Justiça derruba decreto que limitava gratuidade para idosos em ônibus

Decisão judicial atende a pedido da Defensoria Pública que questionou decreto da Prefeitura de BH que limitava idosos nos horários de pico

Idosos terão gratuidade no transporte

Idosos terão gratuidade no transporte

Aloisio Mauricio/Fotoarena/Estadão Conteúdo – 18.3.2020

A Justiça de Minas Gerais derrubou um decreto da Prefeitura de Belo Horizonte que limitava a política de gratuidade da tarifa de ônibus para idosos. Desde a semana passada, passageiros com mais de 65 anos que quisessem ou precisassem usar o transporte coletivo nos horários de pico deveriam pagar passagem. 

A decisão da Justiça atende a um pedido da Defensoria Pública de Minas Gerais, que pediu a anulação do ato por considerar que pessoas idosas "necessitam utilizar a gratuidade no transporte público para se locomover para atividades laborais, tratamentos e consultas médicas, inclusive em horários considerados de alta demanda de passageiros". 

O objetivo da Prefeitura de Belo Horizonte era limitar a locomoção de pessoas idosas, que são grupo de risco para a covid-19. 

De acordo com a decisão judicial, o decreto assinado pelo prefeito Alexandre Kalil (PSD) vai de encontro ao que prevê a Constituição Federal e discrimina idosos das demais pessoas. 

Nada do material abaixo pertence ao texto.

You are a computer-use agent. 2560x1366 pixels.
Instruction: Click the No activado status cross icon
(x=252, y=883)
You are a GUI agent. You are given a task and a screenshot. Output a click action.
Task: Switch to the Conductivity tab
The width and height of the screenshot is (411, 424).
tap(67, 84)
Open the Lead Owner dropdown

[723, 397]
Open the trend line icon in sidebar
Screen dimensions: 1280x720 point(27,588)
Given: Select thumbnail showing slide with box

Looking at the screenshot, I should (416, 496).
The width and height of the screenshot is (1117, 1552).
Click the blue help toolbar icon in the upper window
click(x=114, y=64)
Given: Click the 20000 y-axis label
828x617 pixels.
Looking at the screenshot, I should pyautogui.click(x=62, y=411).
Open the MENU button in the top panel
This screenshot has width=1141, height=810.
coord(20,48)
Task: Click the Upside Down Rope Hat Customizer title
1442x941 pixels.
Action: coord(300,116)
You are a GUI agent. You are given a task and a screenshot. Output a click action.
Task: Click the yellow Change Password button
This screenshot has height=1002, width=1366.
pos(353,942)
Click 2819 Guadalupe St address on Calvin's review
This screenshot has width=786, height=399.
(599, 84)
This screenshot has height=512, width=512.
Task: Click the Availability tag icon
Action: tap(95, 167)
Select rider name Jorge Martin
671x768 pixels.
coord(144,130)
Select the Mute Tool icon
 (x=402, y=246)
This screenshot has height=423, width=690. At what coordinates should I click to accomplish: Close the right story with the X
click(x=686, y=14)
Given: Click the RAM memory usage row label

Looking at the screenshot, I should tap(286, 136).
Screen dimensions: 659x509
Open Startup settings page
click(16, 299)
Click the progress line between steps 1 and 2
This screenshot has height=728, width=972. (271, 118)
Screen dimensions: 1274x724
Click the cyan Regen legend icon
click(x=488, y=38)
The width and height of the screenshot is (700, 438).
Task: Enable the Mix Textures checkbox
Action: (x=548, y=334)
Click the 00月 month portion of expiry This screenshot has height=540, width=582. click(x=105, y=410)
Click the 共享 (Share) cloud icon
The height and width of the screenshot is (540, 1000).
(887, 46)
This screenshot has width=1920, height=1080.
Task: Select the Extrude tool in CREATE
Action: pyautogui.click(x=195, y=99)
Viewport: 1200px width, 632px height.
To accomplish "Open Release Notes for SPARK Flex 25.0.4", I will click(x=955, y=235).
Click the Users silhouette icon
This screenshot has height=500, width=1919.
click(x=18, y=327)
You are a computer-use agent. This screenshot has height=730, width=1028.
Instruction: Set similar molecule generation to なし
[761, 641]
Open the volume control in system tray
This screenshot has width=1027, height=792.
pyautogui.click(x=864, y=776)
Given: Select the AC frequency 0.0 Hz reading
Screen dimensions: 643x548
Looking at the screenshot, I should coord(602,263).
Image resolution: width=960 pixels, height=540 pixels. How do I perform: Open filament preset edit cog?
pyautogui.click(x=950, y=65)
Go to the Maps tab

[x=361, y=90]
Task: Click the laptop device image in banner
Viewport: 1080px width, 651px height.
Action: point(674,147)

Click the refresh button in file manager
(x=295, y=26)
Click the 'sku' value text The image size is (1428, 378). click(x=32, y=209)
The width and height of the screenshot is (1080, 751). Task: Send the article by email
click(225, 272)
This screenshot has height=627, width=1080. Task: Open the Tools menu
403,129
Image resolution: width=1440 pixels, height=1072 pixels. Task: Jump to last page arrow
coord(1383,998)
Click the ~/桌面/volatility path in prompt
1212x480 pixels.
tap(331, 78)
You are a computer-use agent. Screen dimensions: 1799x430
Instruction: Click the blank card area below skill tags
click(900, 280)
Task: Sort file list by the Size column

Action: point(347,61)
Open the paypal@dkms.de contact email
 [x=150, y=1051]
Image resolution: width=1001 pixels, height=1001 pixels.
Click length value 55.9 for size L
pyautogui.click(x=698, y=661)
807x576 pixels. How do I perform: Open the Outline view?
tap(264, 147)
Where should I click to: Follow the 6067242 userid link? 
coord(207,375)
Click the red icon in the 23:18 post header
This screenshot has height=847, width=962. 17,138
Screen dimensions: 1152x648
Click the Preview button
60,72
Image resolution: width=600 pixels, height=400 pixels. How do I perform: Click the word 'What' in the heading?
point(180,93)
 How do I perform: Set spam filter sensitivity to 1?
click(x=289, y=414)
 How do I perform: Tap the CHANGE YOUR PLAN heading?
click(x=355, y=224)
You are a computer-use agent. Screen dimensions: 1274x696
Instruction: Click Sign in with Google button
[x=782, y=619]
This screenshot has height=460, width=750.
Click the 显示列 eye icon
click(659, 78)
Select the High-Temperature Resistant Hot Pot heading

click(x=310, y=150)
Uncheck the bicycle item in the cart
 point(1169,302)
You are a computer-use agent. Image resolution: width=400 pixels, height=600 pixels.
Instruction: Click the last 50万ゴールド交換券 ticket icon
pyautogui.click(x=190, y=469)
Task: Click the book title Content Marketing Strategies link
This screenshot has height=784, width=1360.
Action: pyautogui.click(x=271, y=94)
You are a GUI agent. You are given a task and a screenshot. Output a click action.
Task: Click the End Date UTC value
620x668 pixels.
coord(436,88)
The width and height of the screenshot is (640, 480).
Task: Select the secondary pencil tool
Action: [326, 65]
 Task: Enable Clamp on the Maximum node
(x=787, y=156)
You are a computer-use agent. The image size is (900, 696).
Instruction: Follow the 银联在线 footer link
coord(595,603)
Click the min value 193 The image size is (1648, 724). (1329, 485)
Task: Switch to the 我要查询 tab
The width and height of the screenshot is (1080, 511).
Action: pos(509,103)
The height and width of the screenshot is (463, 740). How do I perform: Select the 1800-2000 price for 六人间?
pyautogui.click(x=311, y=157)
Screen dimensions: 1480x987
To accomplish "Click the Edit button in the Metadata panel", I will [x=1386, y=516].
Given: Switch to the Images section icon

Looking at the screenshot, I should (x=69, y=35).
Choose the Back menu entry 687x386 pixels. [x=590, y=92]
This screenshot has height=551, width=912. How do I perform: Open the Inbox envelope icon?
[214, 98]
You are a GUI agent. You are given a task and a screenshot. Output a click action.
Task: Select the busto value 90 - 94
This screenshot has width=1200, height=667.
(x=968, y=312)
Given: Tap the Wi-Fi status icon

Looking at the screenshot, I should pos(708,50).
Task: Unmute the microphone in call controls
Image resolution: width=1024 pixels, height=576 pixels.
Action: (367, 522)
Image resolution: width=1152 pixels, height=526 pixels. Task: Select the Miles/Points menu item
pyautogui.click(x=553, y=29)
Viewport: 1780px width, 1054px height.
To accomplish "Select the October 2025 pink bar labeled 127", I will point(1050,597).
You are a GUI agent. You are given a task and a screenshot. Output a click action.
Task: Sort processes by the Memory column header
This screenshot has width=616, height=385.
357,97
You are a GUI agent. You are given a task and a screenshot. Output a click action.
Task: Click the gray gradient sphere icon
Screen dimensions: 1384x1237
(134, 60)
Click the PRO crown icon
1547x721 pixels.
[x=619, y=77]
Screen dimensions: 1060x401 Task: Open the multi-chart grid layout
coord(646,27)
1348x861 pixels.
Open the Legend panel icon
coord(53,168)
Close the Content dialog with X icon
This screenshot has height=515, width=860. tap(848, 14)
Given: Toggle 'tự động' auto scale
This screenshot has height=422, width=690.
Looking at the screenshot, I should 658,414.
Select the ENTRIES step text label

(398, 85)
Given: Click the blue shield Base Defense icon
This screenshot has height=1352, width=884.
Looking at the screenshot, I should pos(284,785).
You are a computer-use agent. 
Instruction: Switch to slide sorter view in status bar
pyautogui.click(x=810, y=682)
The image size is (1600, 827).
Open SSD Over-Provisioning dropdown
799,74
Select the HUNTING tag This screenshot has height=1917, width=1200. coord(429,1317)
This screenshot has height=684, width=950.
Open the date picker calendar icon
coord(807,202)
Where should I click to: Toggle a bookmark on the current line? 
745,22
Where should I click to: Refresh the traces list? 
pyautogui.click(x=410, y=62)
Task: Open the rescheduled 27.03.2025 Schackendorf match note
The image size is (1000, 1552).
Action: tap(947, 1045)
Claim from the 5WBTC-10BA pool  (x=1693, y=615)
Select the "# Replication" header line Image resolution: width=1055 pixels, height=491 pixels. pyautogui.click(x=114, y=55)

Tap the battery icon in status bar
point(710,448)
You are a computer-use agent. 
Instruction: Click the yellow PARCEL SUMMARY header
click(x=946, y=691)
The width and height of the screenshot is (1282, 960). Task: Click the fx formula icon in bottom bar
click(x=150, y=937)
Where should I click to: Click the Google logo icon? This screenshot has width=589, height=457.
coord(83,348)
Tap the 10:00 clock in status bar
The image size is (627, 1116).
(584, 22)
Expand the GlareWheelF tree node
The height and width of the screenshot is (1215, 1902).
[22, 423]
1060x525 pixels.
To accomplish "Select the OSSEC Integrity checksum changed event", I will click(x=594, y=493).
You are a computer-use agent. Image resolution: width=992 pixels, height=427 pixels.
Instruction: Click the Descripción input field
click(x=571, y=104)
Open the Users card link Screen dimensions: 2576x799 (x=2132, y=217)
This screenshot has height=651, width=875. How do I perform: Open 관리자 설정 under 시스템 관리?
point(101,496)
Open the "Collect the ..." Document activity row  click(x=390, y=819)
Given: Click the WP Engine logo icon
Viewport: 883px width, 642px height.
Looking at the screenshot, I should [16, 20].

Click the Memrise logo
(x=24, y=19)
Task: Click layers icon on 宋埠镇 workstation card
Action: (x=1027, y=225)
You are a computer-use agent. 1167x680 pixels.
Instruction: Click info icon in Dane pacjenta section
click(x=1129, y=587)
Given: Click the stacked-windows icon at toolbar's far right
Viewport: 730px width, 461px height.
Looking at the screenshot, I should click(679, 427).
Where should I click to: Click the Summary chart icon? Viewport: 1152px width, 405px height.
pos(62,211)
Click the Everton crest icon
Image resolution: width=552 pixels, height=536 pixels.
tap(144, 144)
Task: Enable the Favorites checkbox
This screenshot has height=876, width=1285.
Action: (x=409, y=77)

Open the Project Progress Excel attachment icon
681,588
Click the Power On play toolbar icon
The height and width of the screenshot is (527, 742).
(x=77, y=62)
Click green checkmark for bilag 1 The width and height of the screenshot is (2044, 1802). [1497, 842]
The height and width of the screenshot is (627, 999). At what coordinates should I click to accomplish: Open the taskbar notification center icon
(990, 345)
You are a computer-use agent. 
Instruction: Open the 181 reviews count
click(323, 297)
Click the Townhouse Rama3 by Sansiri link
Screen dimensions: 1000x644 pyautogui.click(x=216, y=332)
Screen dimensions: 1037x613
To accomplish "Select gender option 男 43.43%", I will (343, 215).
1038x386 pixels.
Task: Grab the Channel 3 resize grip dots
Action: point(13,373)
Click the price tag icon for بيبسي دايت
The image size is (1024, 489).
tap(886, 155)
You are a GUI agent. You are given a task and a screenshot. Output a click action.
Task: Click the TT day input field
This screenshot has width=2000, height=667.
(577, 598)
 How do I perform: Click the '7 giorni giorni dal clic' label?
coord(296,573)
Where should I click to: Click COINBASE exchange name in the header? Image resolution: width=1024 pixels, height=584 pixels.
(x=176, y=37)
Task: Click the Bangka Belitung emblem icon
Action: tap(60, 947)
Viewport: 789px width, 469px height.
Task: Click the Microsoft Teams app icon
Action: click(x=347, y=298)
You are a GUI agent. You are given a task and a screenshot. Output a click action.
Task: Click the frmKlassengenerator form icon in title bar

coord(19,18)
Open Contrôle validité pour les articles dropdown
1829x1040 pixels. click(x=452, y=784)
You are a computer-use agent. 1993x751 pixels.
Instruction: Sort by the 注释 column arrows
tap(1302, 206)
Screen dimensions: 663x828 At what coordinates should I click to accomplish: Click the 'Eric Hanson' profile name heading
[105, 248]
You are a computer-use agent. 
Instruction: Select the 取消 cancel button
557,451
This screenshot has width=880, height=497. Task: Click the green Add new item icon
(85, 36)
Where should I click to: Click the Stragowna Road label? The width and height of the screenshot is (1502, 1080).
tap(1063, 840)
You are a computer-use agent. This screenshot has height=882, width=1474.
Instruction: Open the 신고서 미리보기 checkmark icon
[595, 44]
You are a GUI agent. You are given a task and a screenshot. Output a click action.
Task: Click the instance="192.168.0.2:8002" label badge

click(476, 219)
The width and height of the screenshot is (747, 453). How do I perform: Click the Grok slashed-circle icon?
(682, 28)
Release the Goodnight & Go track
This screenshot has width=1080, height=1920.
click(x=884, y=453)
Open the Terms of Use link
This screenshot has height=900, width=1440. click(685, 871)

"A pandemia do coronavírus não pode afetar o pacto federativo sob o pretexto de se abrandar a crise que atravessamos. O respeito à Constituição é imperativo e somente a partir dele é que construiremos soluções para essa adversidade", diz trecho da decisão.

Ainda de acordo com a Justiça, o decreto traz um dano irreparável aos direitos dos idosos que precisam usar o transporte público em determinados horários, para trabalhar, ir a consultas médicas, ter acessos a outros serviços, dentre outros.